With this feature, you can visualize your serverless applications without being within your browser or the AWS console – start building, whereever you are and whenever you want!
I have not been able to try out this functionality yet, but especially the integration with sam connect
that allows to also directly deploy the changes you made to your picture / template will make a big different in building applications using AppComposer.
Also I think we should not underestimate the possibility that this offers to vizualize existing CloudFormation templates through either the IDE plugin or the AWS Console. This will help to explain big and difficult already existing applications and empowers teams to have a fruitful conversation about changes they would like to implement in existing templates, as have a visualization makes the conversation easier.
What’s next for Application Composer? What are my wishes?
Already last year I have asked to integrate AppComposer in CodeCatalyst and I believe that this would be an awesome possibility to quickly start serverless projects.

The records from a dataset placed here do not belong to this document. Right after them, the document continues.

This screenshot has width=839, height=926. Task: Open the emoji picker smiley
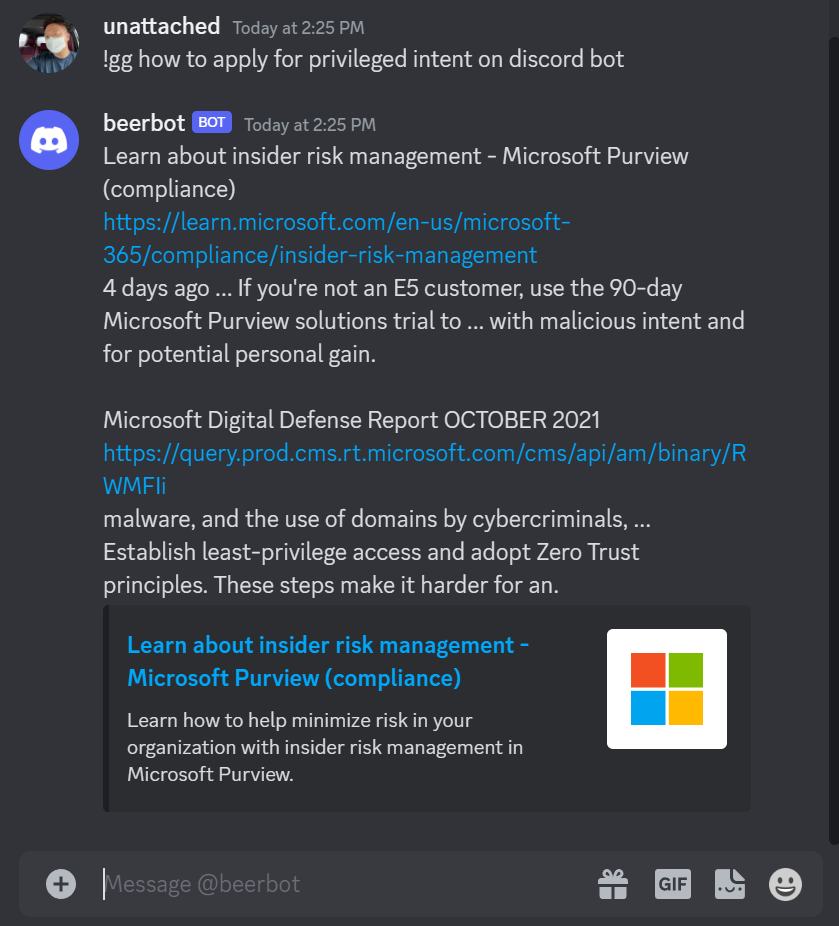pyautogui.click(x=785, y=884)
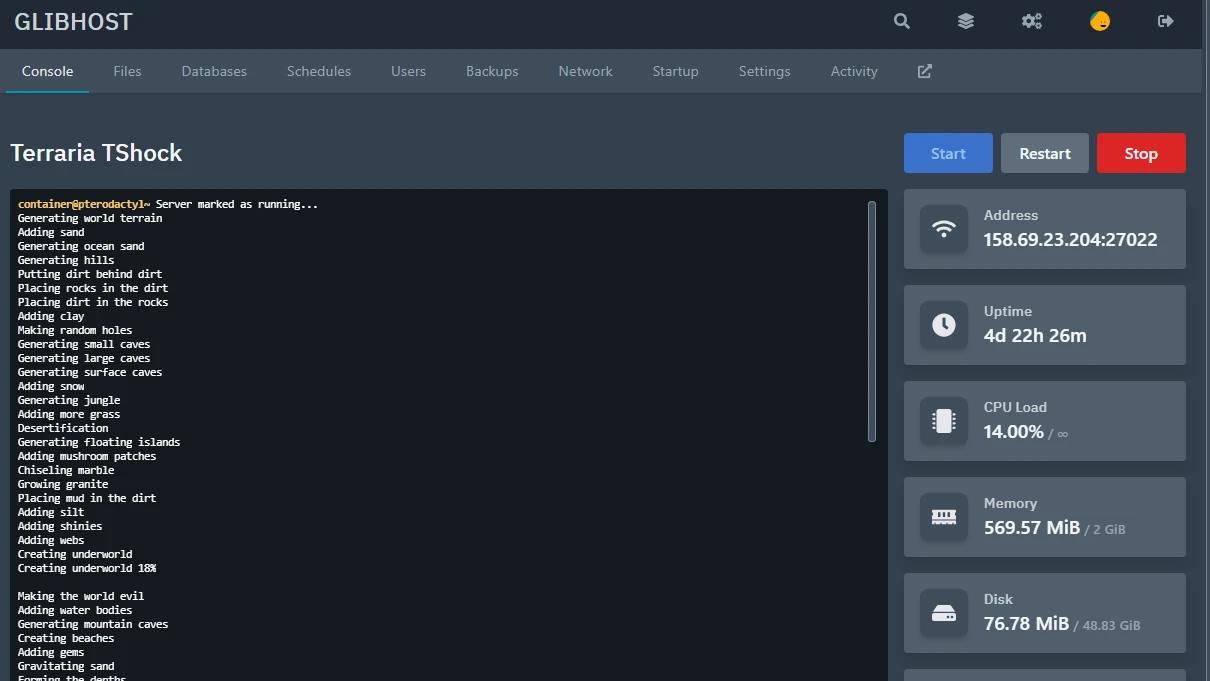Click the external link icon tab
Viewport: 1210px width, 681px height.
(925, 71)

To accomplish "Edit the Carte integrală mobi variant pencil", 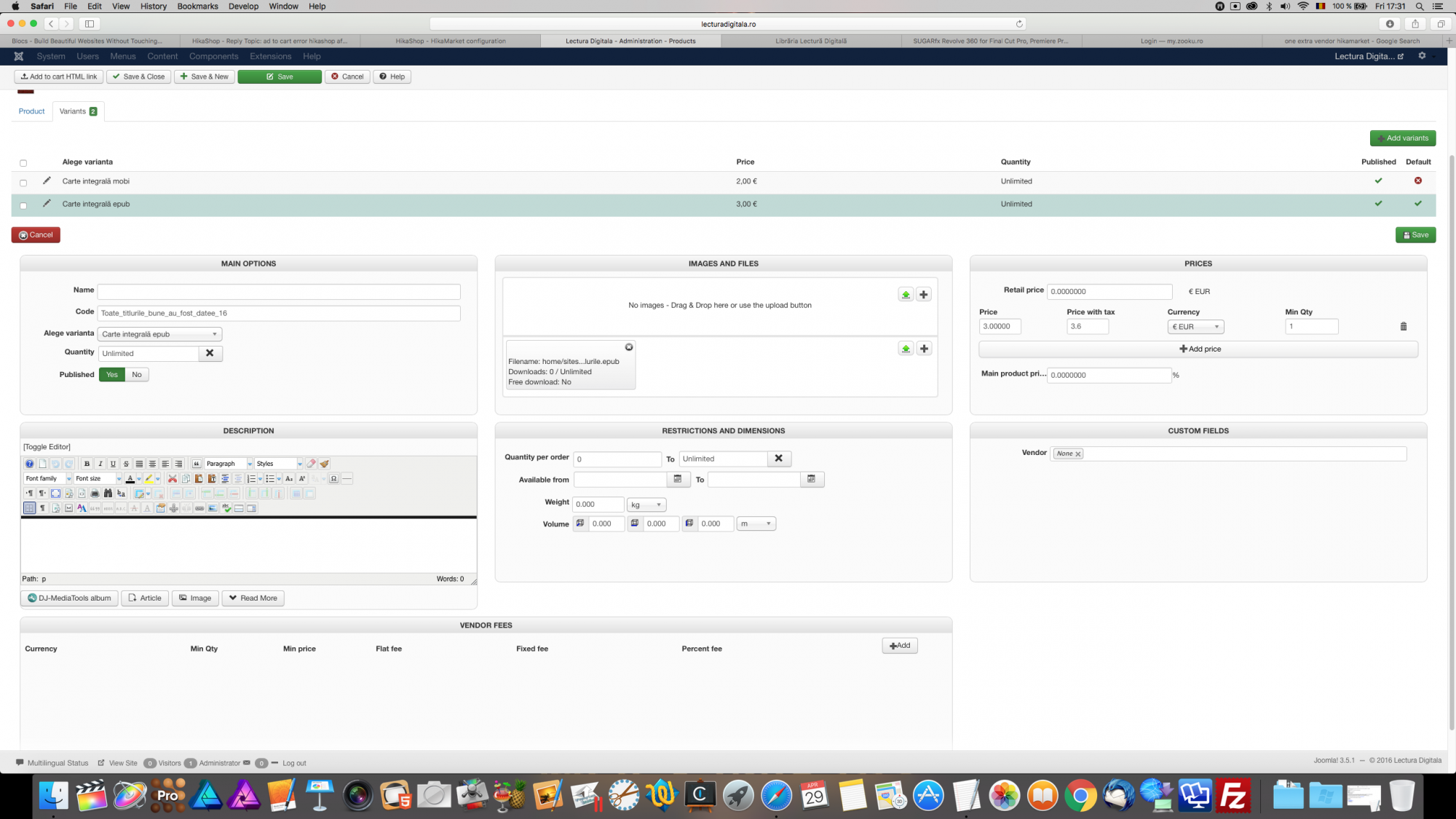I will point(47,181).
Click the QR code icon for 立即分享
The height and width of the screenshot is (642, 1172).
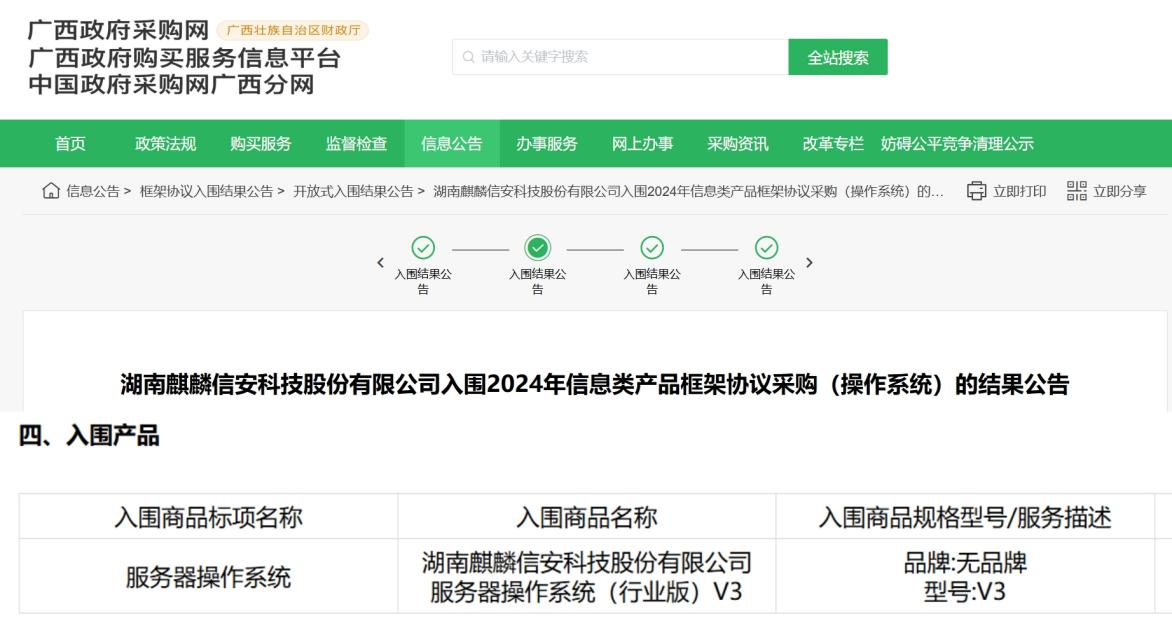(x=1076, y=192)
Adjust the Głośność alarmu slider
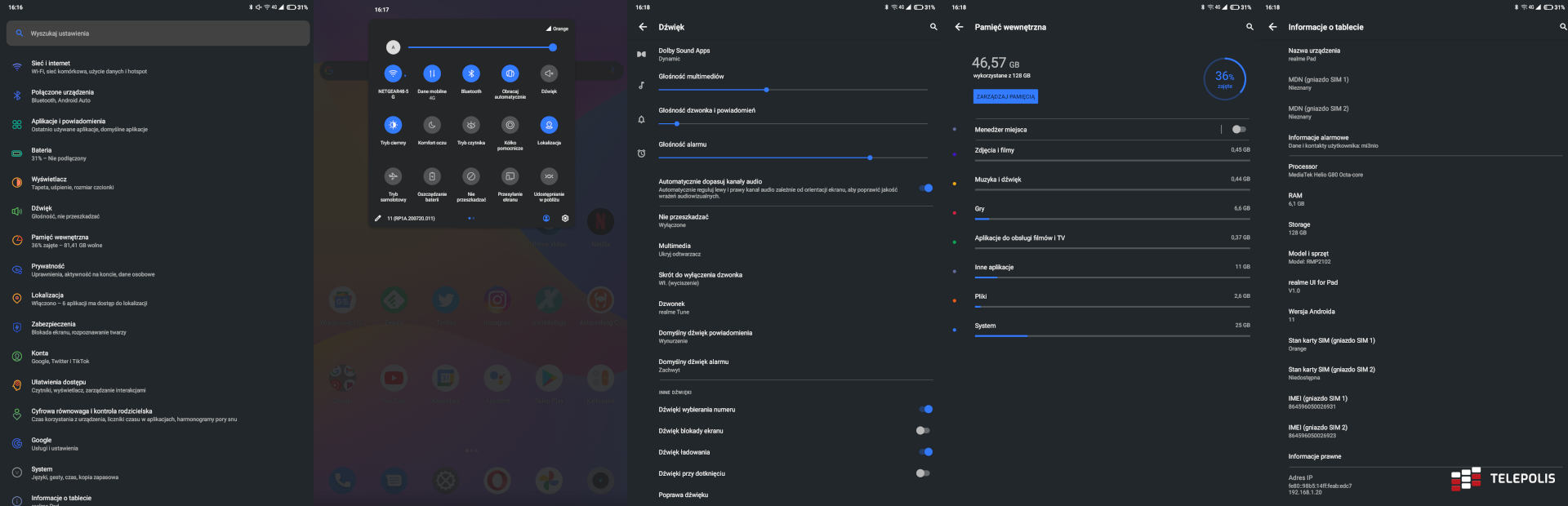The width and height of the screenshot is (1568, 506). click(870, 158)
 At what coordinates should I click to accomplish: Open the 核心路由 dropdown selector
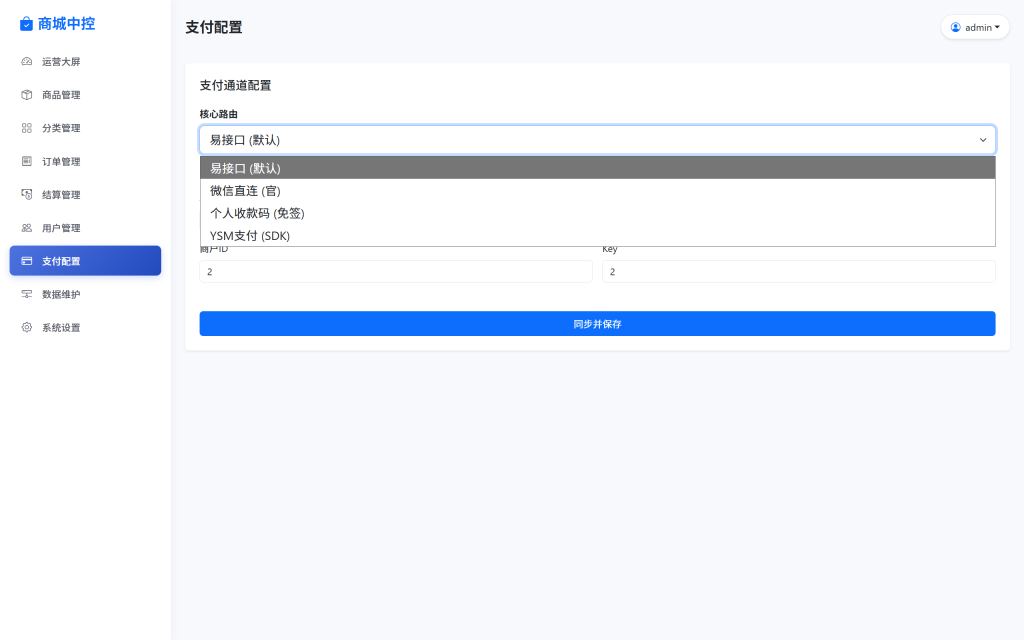pos(597,139)
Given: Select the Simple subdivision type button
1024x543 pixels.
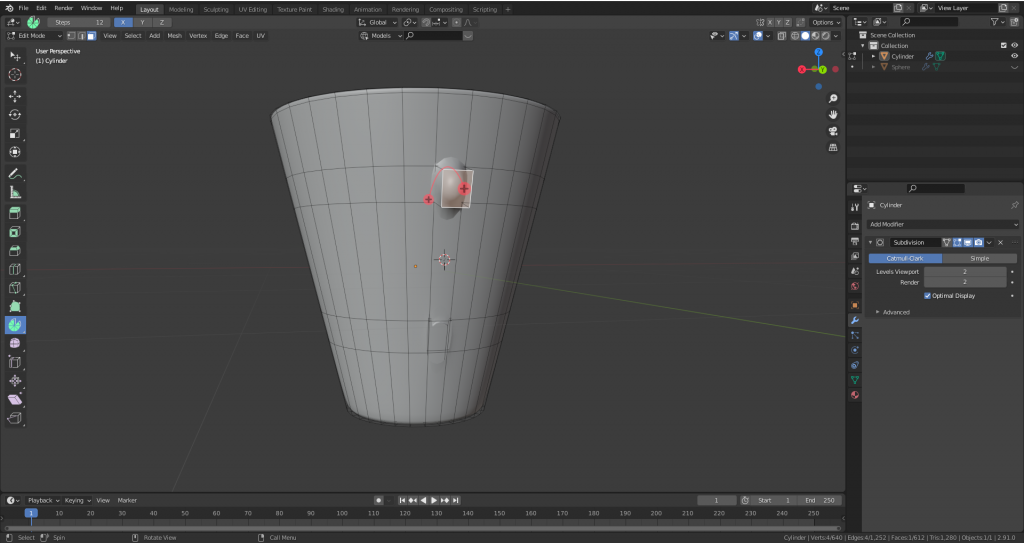Looking at the screenshot, I should (979, 258).

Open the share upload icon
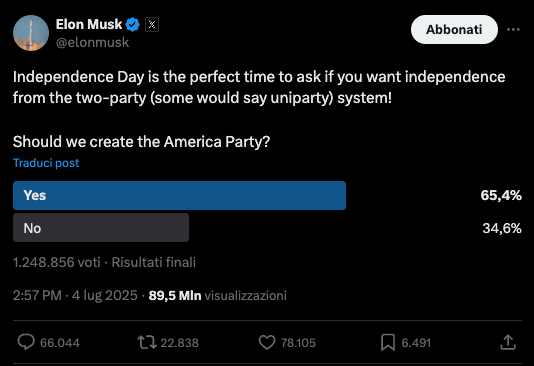point(508,342)
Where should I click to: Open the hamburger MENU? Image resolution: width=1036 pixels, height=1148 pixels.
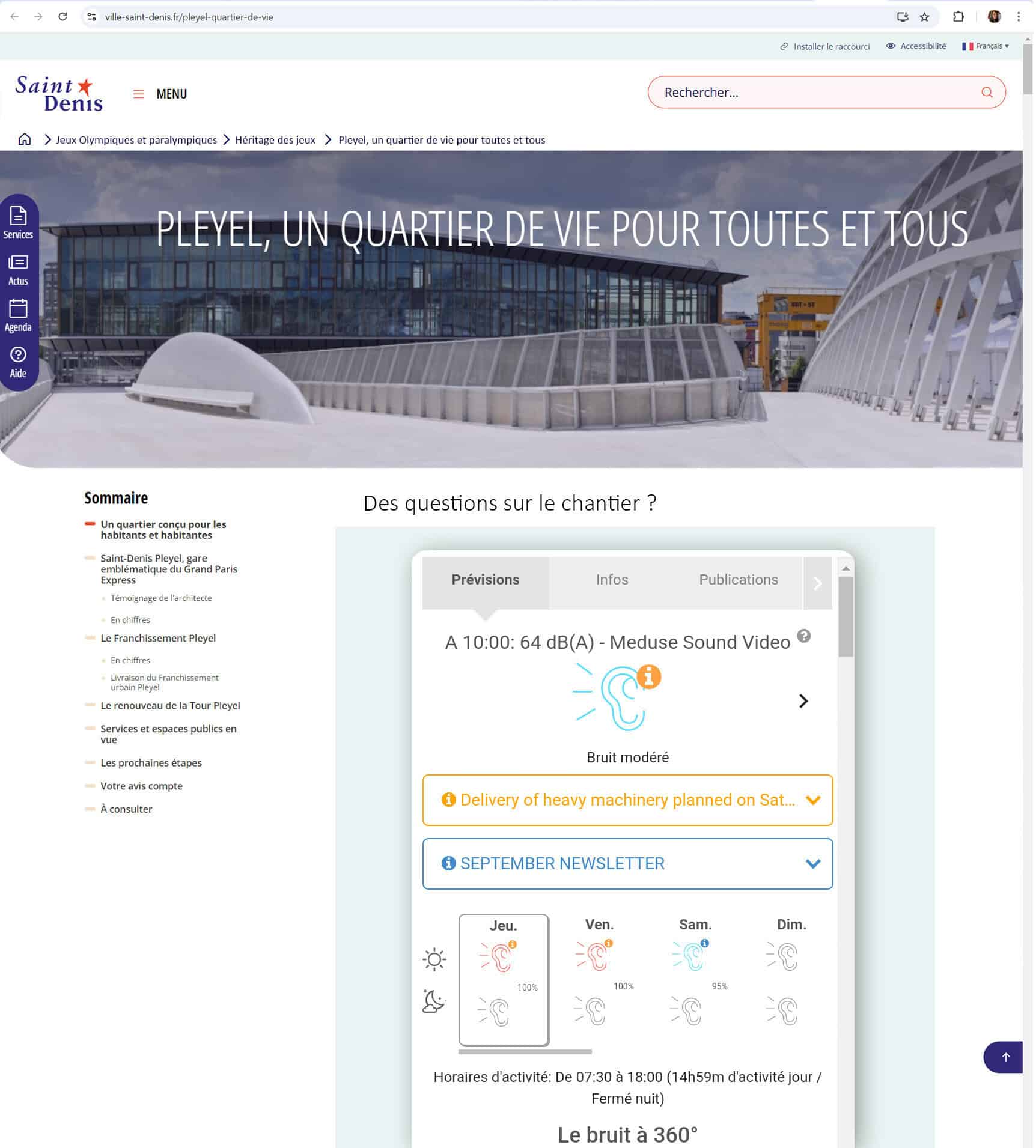[x=160, y=94]
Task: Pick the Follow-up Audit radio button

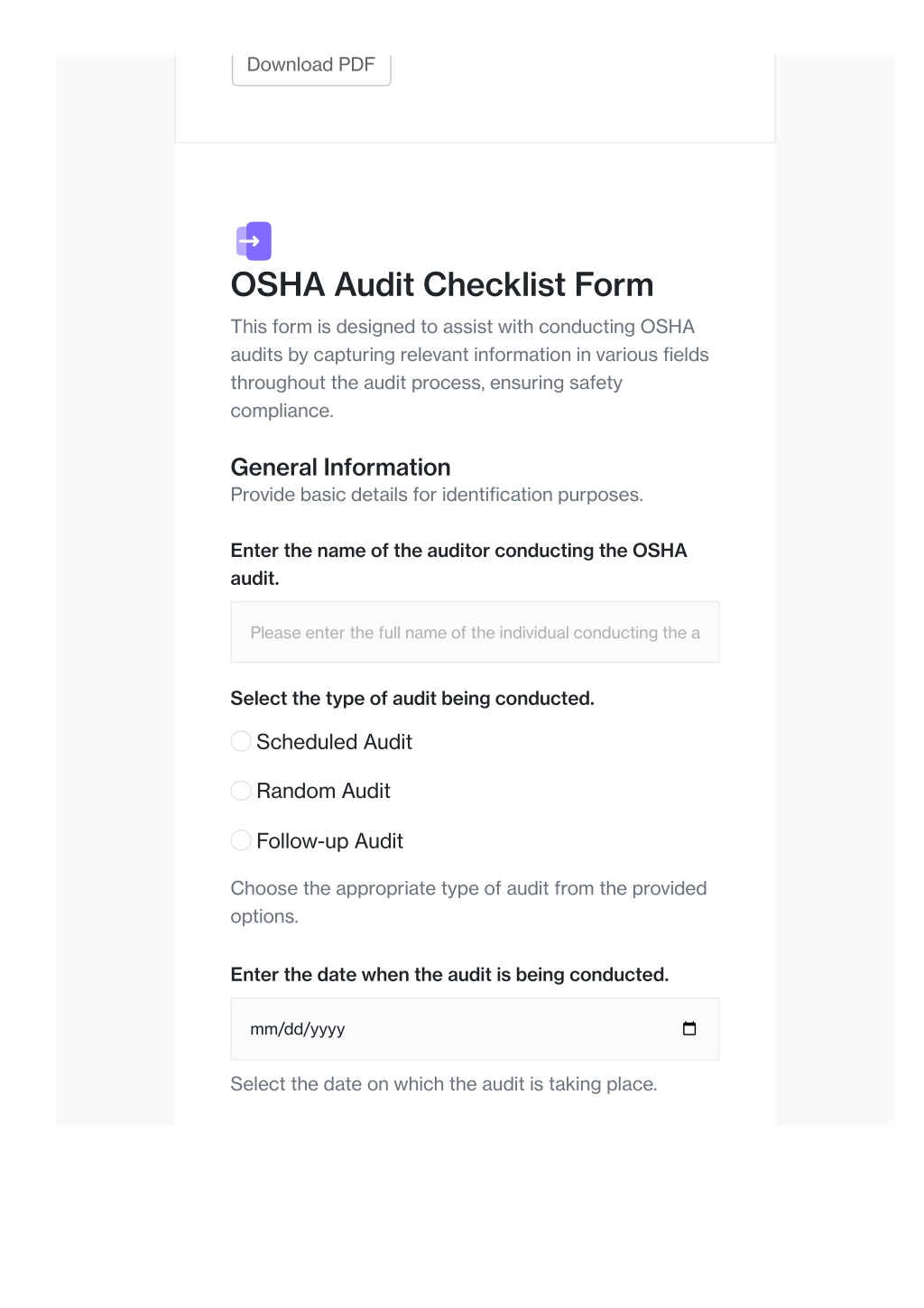Action: [x=241, y=840]
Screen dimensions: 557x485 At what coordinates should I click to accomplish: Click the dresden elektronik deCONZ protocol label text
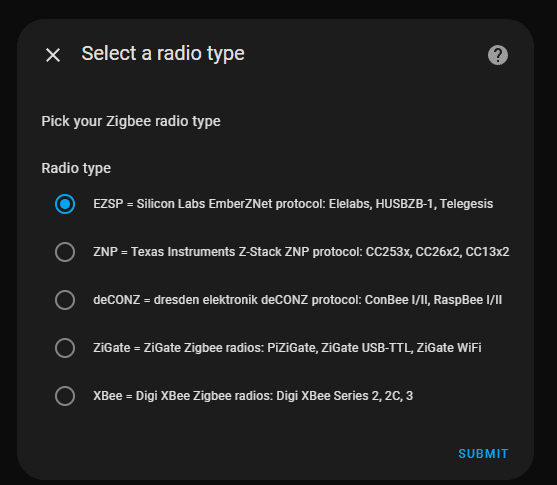click(298, 300)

Application Composer today feels like a playground – to make the service more usable, it needs to have a “deployment” component that allows you to automate the lifecycle of your serverless application (including a full CI/CD pipeline).
I also last year asked for creation of CDK out of Application Composer – or even importing it – but instead of investing into that direction AWS recently announced the existance of the CDK Builder Tool – wouldn’t it be better to merge those initiatives together?
As already mentioned above, supporting additional “CDK-L2-like” patterns – or maybe the “Patterns” from serverlessland.com would be amazing – so users do not need to know how to set up IAM roles, connections between API Gateway and Lambda, … manually would make this a much more usable product!
What are your thoughts around the recent announcements of AppComposer? What are your experiences with it?